The European average is only 1.5. The birth rate in Britain is 1.8 children per woman of child-bearing age, and hovers around 1.4 in Germany, Italy and Spain. Even fewer women are giving birth in Eastern Europe. However, French women gave birth to 831,000 babies last year, the most in 25 years, according to the national body Insee.
Isn’t that special, the French are just reproducing like rabbits aren’t they. But did they give us the whole story? Should the French be poping the champaign corks or studying their Korans?
This is an excerpt from a piece called The Crescent and the Tricolor published in November 2000 in the Atlantic Monthly:
Islam has left Protestantism and Judaism far behind and is now the second religion of France.

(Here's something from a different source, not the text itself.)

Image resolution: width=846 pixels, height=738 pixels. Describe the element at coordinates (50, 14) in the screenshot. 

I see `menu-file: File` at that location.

No official national statistics are kept on religion and race in France (the country, with its long tradition of equality of citizens before the state, holds such distinctions — officially, at least — to be meaningless), but the best estimates of the country’s Interior Ministry put France’s Muslim population at four million, two million of them French citizens. The historian Alain Besançon has estimated that given the meager rates of churchgoing in France (below five percent), the country now has more Muslims than practicing Catholics. In 1994 Le Monde found that 27 percent of Muslims were believing and practicing — which means that Islam may someday be the country’s predominant religion if one measures by the number of people who practice it.
But Islam’s weight in France is even greater than that, particularly for the generation to come. For one thing, immigrants and their descendants are concentrated in a few important cities and regions (Paris, Marseille, Rhône-Alpes, Lille-Roubaix-Tourcoing). For another, although France’s non-Muslim population has replaced itself at roughly the Western European rate of 1.3 births per woman, immigrants from Islamic countries have been three to four times as fertile for quite some time. The birth rate among Algerian women was 4.4 in 1981 and 3.5 in 1990. That among Moroccans was 5.8 and 3.5 in those years, and among Tunisians 5.1 and 4.2. These numbers do show natality declining toward the national average, but only slowly. Meanwhile, the disparity in birth rates and the concentration of the Muslim population means that in certain French metropolises a new generation of citizens — those born from the 1970s to the 1990s — is one third Muslim.
France has the second highest percentage of Muslims in the entire EU (second only to tiny Bulgaria, who’s birth rate suffers from the Eastern European slump and only joined the EU on January 1st of this year), it makes perfect sense that their birth rate would surpass that of countries with smaller Muslim populations.
Paging doctor Steyn, doctor Mark Steyn…you’re needed at the maternity ward of Broussais Hospital in Paris.